Commanders and leaders
- Jacob Cabeliau: Fadrique Álvarez de Toledo Philip of Noircarmes (DOW)

Strength
- 2,000 (Geuzen and Civilians) Scots Brigade;: 16,000 troops (estimated)

Casualties and losses
- 24+ geuzen, 13 civilians: Over 500

= Siege of Alkmaar =

1573 battle of the Eighty Years' War

The siege of Alkmaar (1573) was a turning point in the Eighty Years' War.

The burghers of the Dutch city of Alkmaar held off the Spanish (who had set up their camp in Oudorp) between 21 August and 8 October 1573, with boiling tar and burning branches from their renewed city walls.

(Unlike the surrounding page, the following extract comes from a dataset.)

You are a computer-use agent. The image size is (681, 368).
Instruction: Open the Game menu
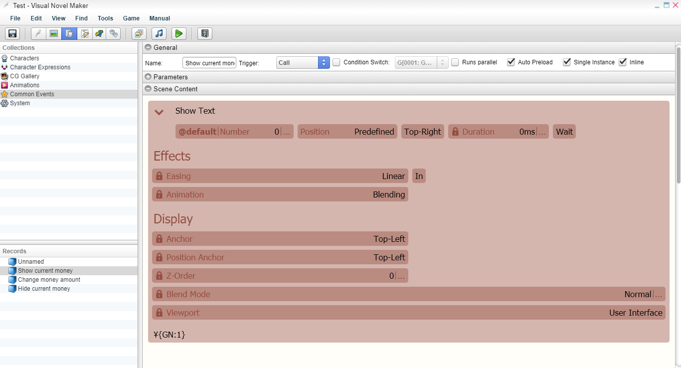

On 23 September William the Silent followed up on a request by Cabeliau dating from the beginning of the siege and ordered the dikes surrounding Alkmaar to be breached, thereby flooding the polders in which the Spanish troops were camped, like the Achtermeer polder. This forced the Spanish commander, Don Fadrique, the son of the hated Alba himself, to retreat and the last Spanish soldiers left on 8 October 1573.

The end of the siege is considered a turning point in the Eighty Years' War as Alkmaar was the first city to overcome a siege by the Spanish army.

The garrison included a detachment of Scots soldiers who had previously tried to defend Haarlem.

A first-hand account of the siege exists in the diary of Nanning van Foreest, a local city councillor. Several archaeological examinations have uncovered remains of the battle.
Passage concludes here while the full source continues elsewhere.